Вкратце рассмотрим их генеалогию.
Первое поколение, с которым мы встречаемся преимущественно в «Вечерах на хуторе близ Диканьки», имеет ярко выраженный фантастический характер, крепко связано с традициями народной культуры и демонично по своему определению: это – черти, ведьмы и прочая фольклорная нечисть.
В автономном, самодостаточном и полноценном малоросском мире первых гоголевских произведений, где, в сущности, все «свои» и конфликты носят внутренний, «домашний» характер, нечисть – это то «чужое», странное, непостижимое и роковое, что привносит в «домашний» конфликт элемент некоторой драмы. Черти – это острая приправа, без которой «Вечера…» показались бы пресными.

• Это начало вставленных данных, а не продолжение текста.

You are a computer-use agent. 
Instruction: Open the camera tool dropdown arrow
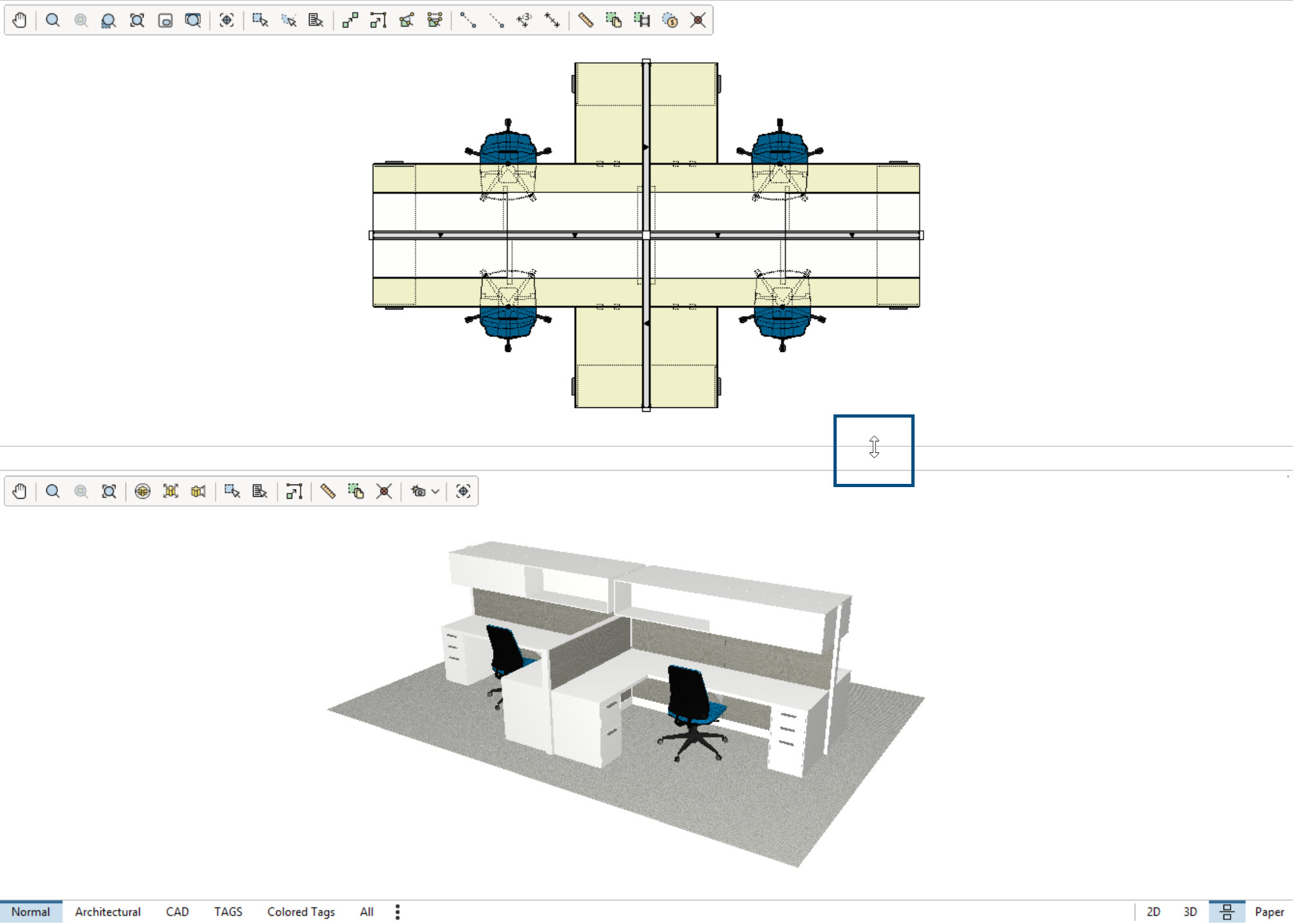pos(435,491)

Однако в гуще этого мира глухо, а затем более явственно начинает звучать тема, которая ведет к возникновению второго поколения нечистой силы. Эта тема развивается по мере того, как ослабляется герметичность «домашнего мира», зарождается желание рассказчика сравнить, сопоставить его с иным, внешним миром. Именно в сравнениях в первой части «Вечеров…» возникает образ «польского шляхтича». В повести «Вечер накануне Ивана Купала» степень иронического отчуждения еще слаба и неопределенна:
«Вот уже в ясный морозный день красногрудый снегирь, словно щеголеватый польский шляхтич…» (1, 48[62]).

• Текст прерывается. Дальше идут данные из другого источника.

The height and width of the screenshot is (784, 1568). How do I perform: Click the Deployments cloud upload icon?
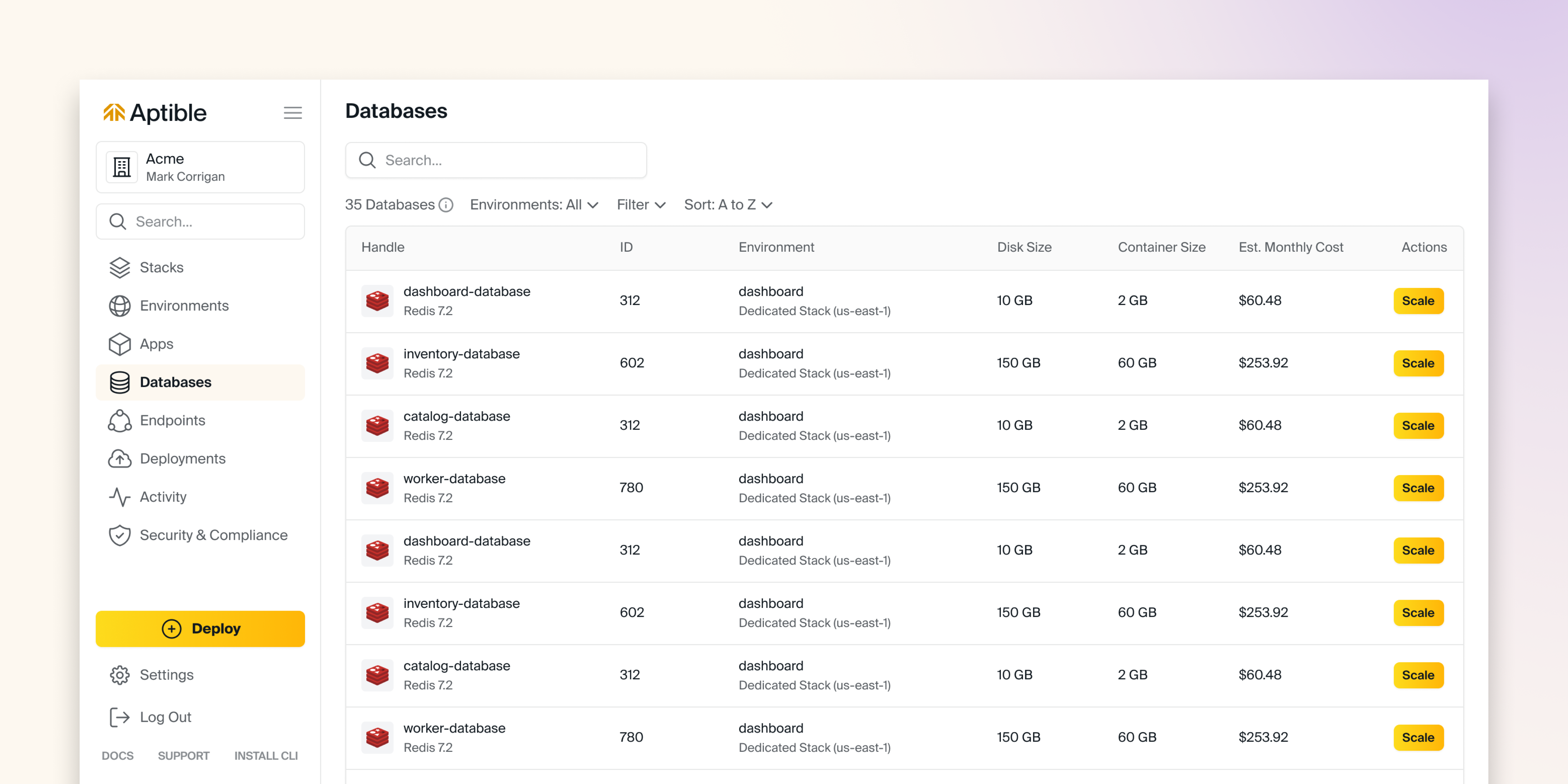(x=119, y=459)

Однако в «Пропавшей грамоте» отчуждение явно нарастает:
«На другом берегу горит огонь и, кажется, вот-вот готовится погаснуть, и снова отсвечивается в речке, вздрагивавшей, как польский шляхтич в козачьих лапах» (1, 85).
Повесть, открывшая вторую часть «Вечеров…», – «Ночь перед Рождеством» – «домашний мир» разорвала: кузнец Вакула летит на черте «на край света», в Петербург. При этом сам образ черта трансформируется – он вдруг совмещается с образом чужеземца, «немца»:
«Вдруг с другой стороны показалось другое пятнышко… Спереди совершенно „немец“: узенькая, беспрестанно вертевшаяся и нюхавшая все, что ни попадалось, мордочка оканчивалась, как и у наших свиней, кругленьким „пятачком…“» (6, 107).

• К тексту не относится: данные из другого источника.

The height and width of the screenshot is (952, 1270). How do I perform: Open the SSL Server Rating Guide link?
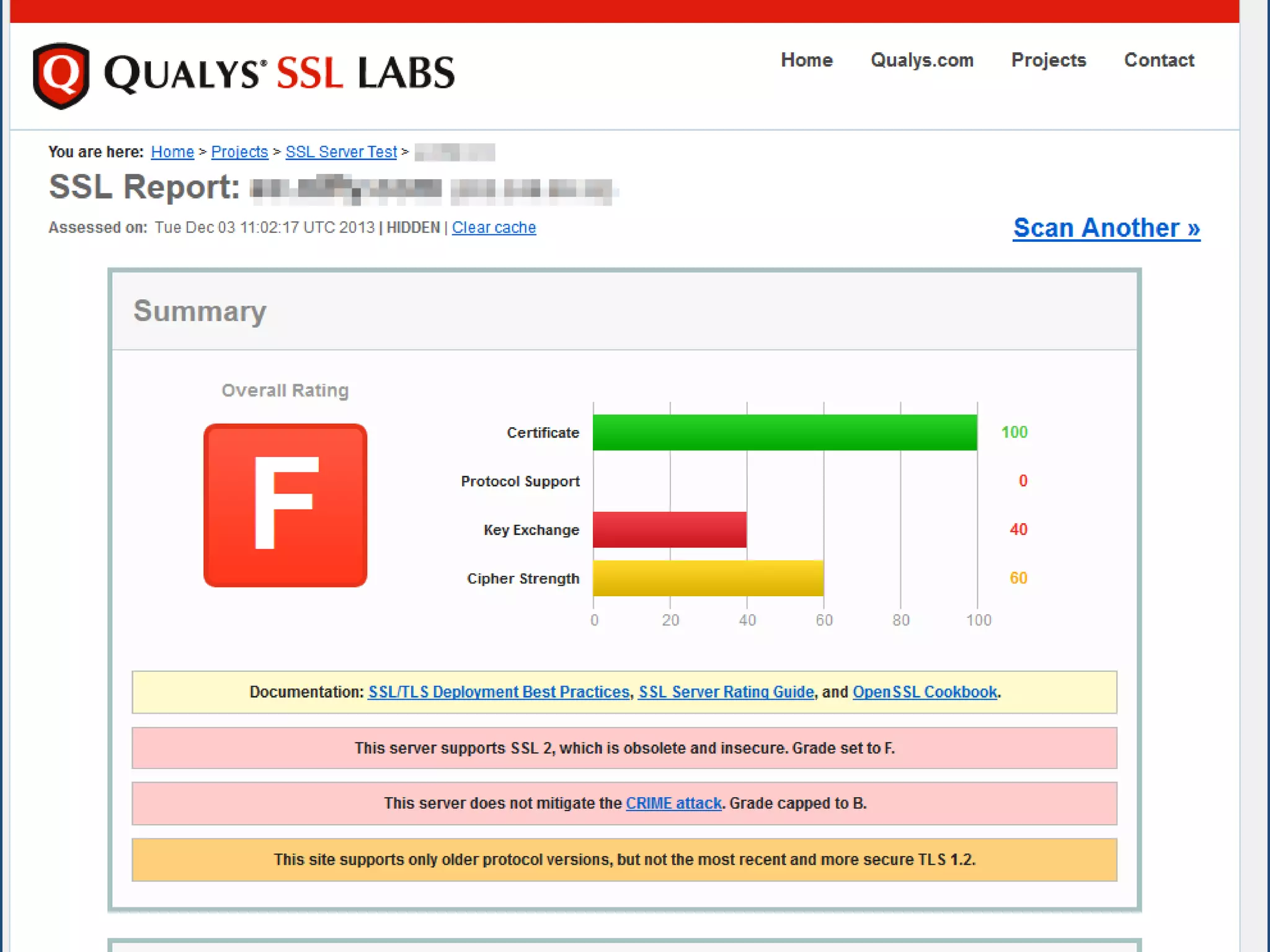point(726,692)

Здесь впервые возникает ряд: черт – «немец» – свинья, – но ряд еще непрочный, он держится на намеренно шутовском отказе рассказчика от полной мотивации: черт похож на «немца» своей вертлявостью (этот мотив «вертлявости» «немца» затем разовьется) и «узенькой» (без характерных широких скул) мордочкой, но главное все же в том, что у него «кругленький пятачок». Какой же это «немец»? Для сравнения достаточно вспомнить булгаковского Воланда, который на Патриарших прудах действительно, с точки зрения Берлиоза и Бездомного, выглядит совершеннейшим «немцем». Булгаковское сравнение исчерпывающе мотивируется одеждой, манерами, акцентом Воланда. В контексте романа смысл мотивированного сравнения в том, что нельзя сказать наверняка, что опаснее для Берлиоза и Бездомного: встреча с чертом или иностранцем. У Гоголя, разумеется, сравнение с «немцем» скорее развенчивает, снижает образ черта; черт низводится до «немца» и еще дальше – до свиньи. Чем менее мотивированно, тем более уничижающе. Для всех членов ряда, впрочем, кроме свиньи. (Ср. близкий случай в «Пропавшей грамоте»:
«На деда, несмотря на весь страх, смех напал, когда увидел, как черти с собачьими мордами, на немецких ножках, вертя хвостами, увивались около ведьм, будто парни около красных девушек…» (1, 86).